— JOB ITEM —
Write out the lines starting at the one containing "Locate an element on the screen. The" and ending at the one containing "This screenshot has", with both of those lines included.

— RECORDS FOR PROCESSING —
- - - -
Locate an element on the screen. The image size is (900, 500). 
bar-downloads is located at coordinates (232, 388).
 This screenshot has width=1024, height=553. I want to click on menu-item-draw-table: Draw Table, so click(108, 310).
- - - -
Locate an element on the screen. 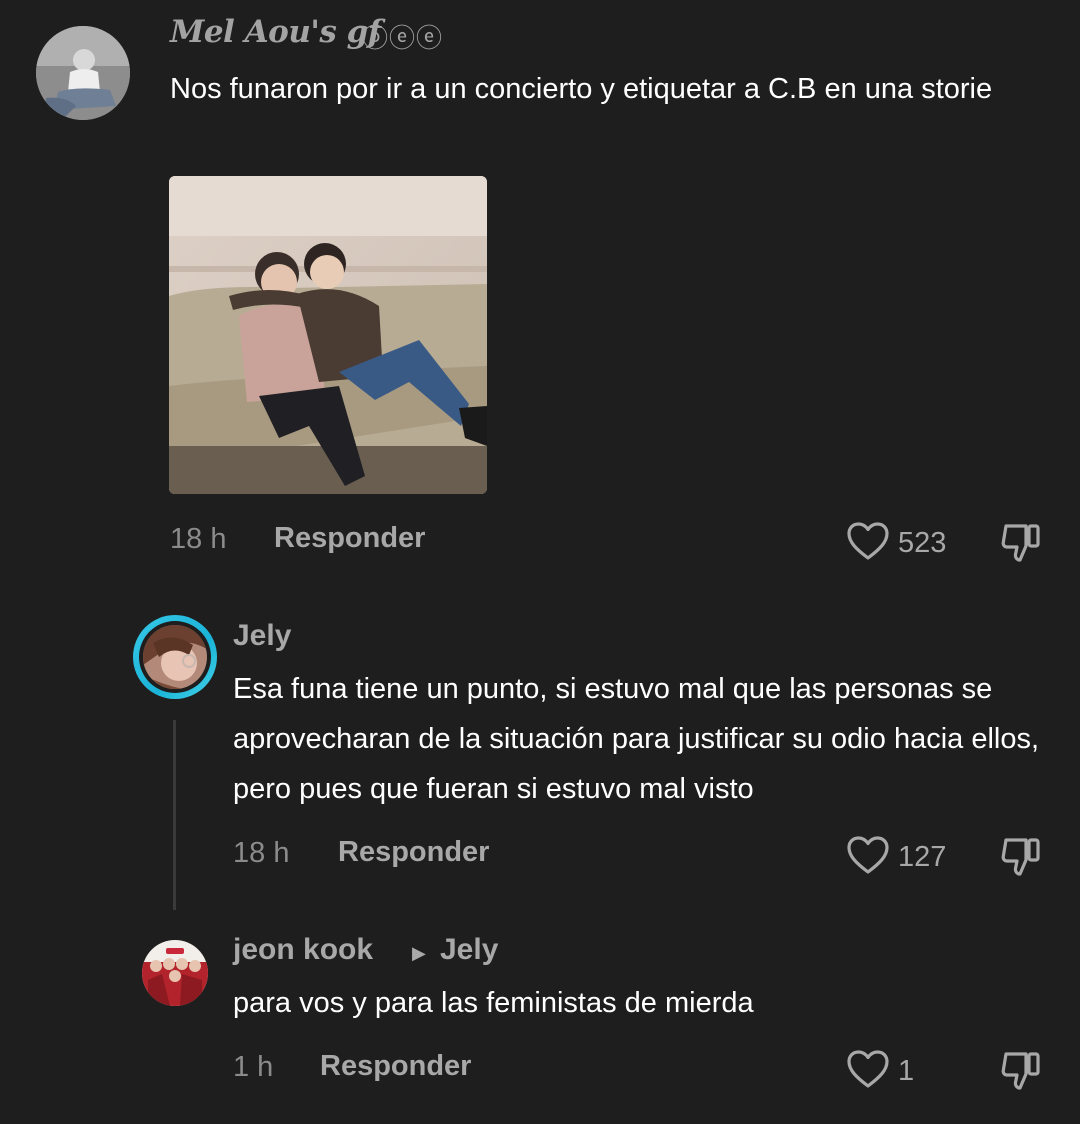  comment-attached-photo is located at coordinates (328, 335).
- - - -
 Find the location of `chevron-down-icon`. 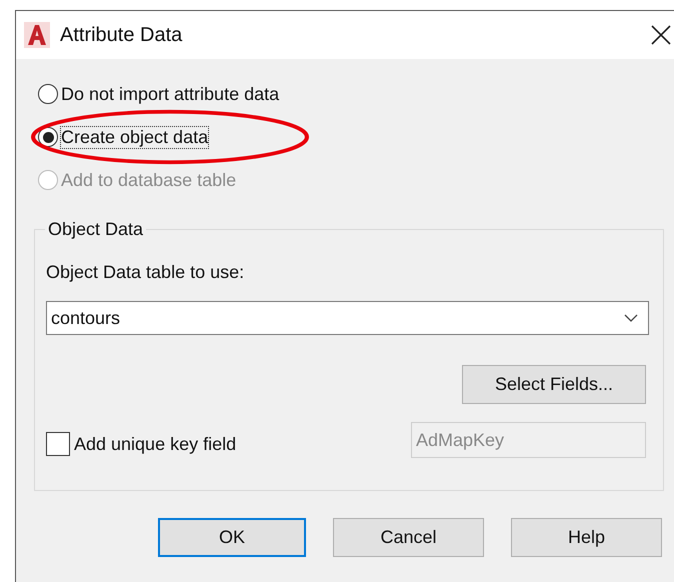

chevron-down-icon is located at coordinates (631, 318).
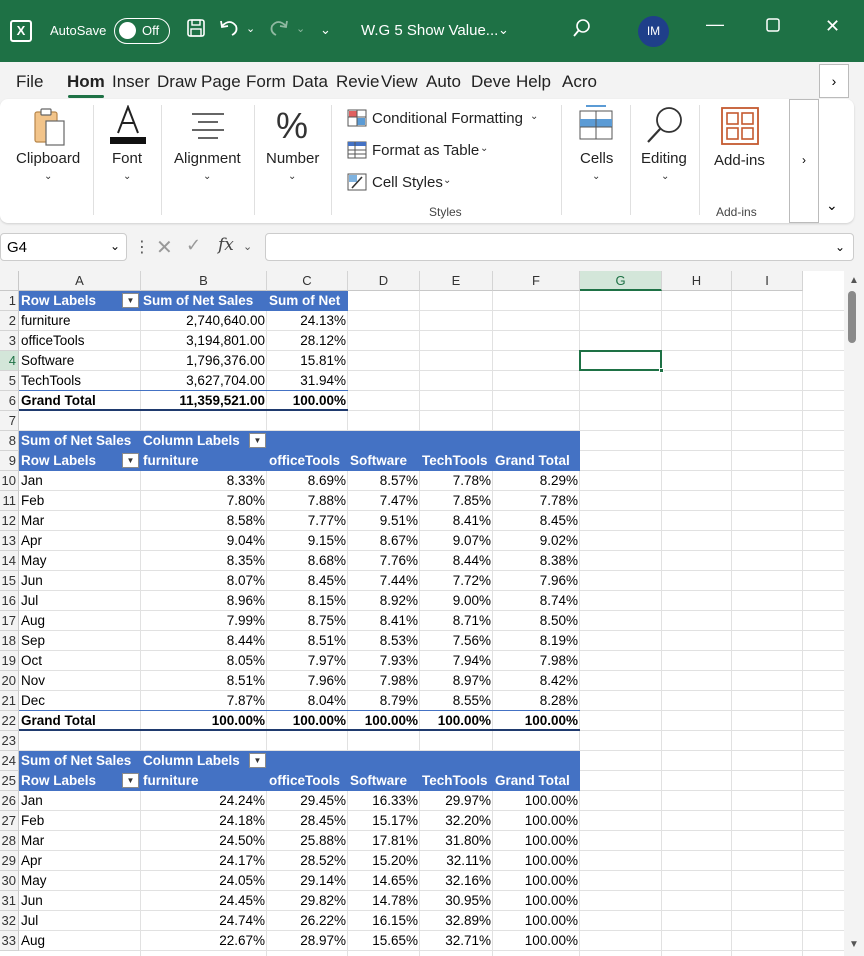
- - - -
— OUTPUT OF THE EXERCISE —
Locate an element on the screen. The image size is (900, 500). 
bar-downloads is located at coordinates (232, 388).
 This screenshot has width=1024, height=553. I want to click on menu-item-draw-table: Draw Table, so click(108, 310).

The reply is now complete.